L'austérité est un « remède » qui ne fait pas consensus, car ses résultats sont plus que mitigés. Entre 2010 et 2015, l'austérité grecque a par exemple fait reculer le PIB de 25 %, tandis que la dette publique est passée dans le même temps de 133 % à 180 % du PIB[1]. Les allocations chômage ont baissé de 30 % et le chômage des jeunes a atteint 48 %. Entre 2010 et 2014, le nombre de suicides a augmenté de 100 %[2]. En 2013, le FMI a admis ses « échecs notables » dans le plan grec. L'austérité a engendré une poussée de violence politique et sociale sans vraiment assainir la situation économique.
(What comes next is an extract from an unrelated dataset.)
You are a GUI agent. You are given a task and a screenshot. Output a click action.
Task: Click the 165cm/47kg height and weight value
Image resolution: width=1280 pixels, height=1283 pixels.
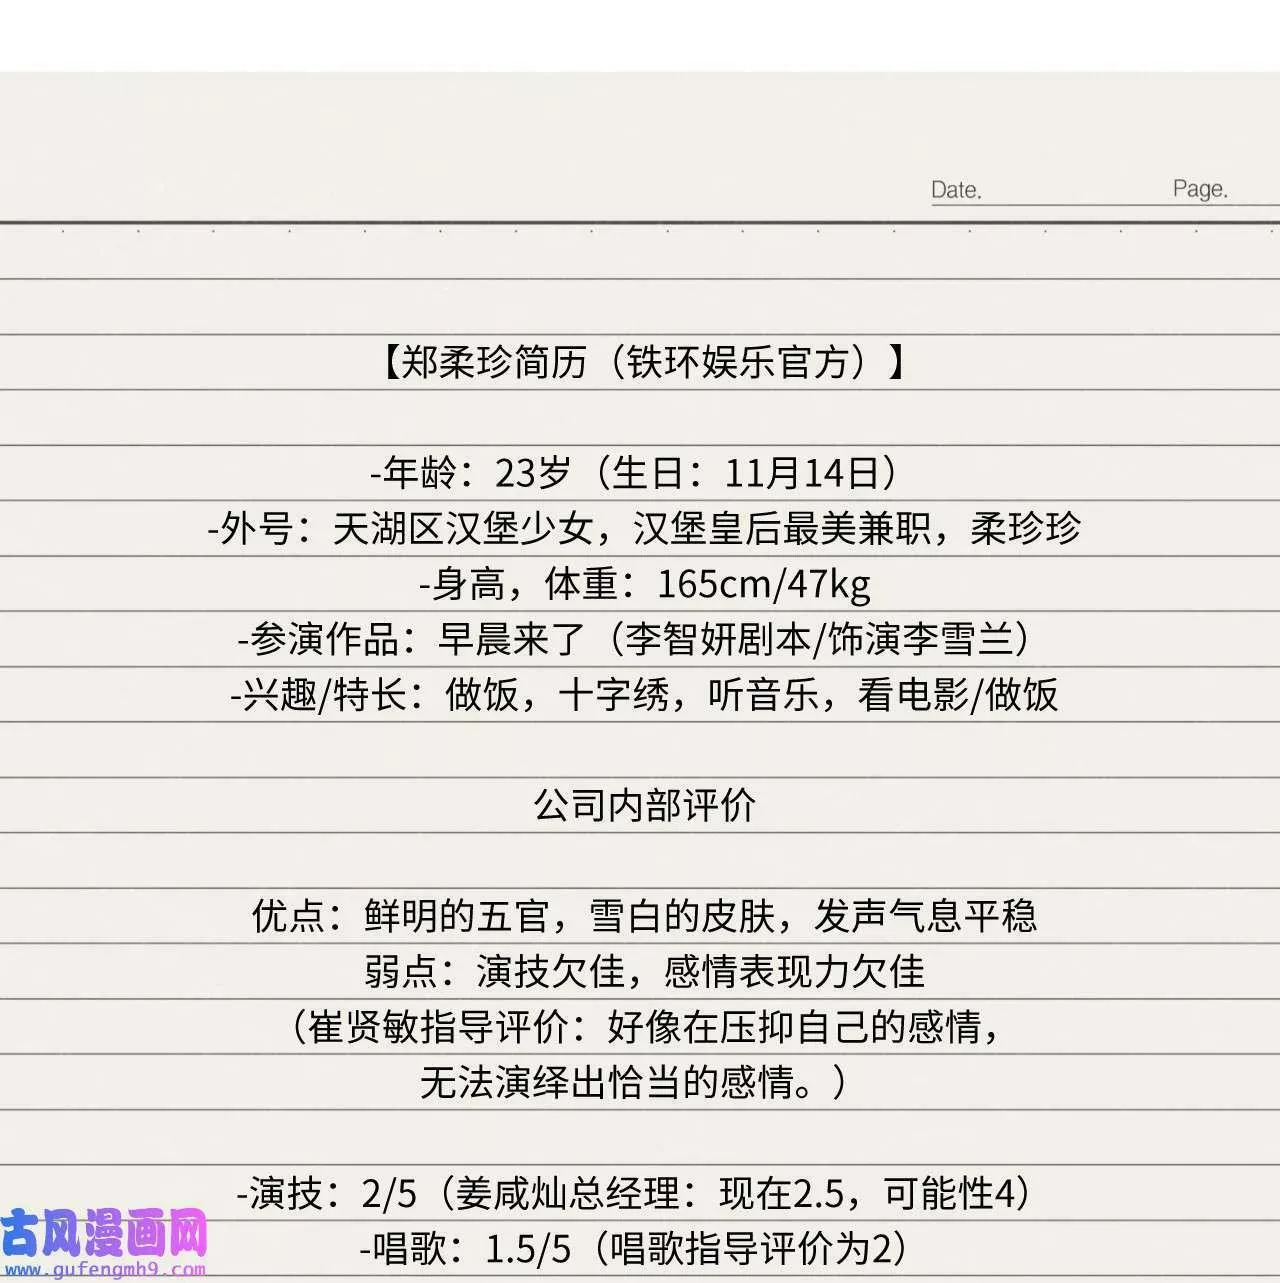tap(763, 584)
PONTICELLI et VOTH (Austérité et anarchie, 2011) ont mesuré sur la période 1919-2008 que la hausse des dépenses publiques tend à réduire la violence politique et sociale, tandis qu’une baisse les accroît.
La compétitivité et l’attractivité du territoire : une mission pour l’État
Dans une économie mondialisée où les firmes, les travailleurs, et les pays sont en concurrence, la compétitivité et l’attractivité du territoire sont des enjeux cruciaux. Ainsi, la France a par exemple opté pour la création de « pôles de compétitivité » (on en compte actuellement plus de 70) et pour des mesures fiscales incitatives, comme le crédit impôt recherche (pour attirer les IDE). En 2013, le Rapport GALLOIS proposait des axes de réformes pour renforcer la compétitive française : baisser les cotisations sociales (et augmenter la CSG et la TVA), assouplir le marché du travail, exploiter le gaz de schiste, sanctuariser les budgets de la recherche et renforcer le dialogue social.
Pour l'entrepreneur Laurent ALEXANDRE, les gouvernements français mènent une mauvaise stratégie de compétitivité : « L'État ne prépare pas le futur, mais défend de façon aveugle un passé révolu ». Il dépense l'argent du contribuable pour essayer de sauver Florange, au lieu d'adapter le pays au contexte économique et technologique actuel, ainsi qu'aux enjeux à venir. Car « nous sommes des nains dans la bataille mondiale des algorithmes et de l'intelligence artificielle », et la France court le risque de devenir une simple « colonie numérique » de la Silicon Valley (Google démocratie, 2011).
[1] Cet indicateur doit bien sûr mécaniquement augmenter, étant donné que le PIB décroît fortement.
[2] Source : Éloge de l’anormalité (2014), Matthieu Pigasse.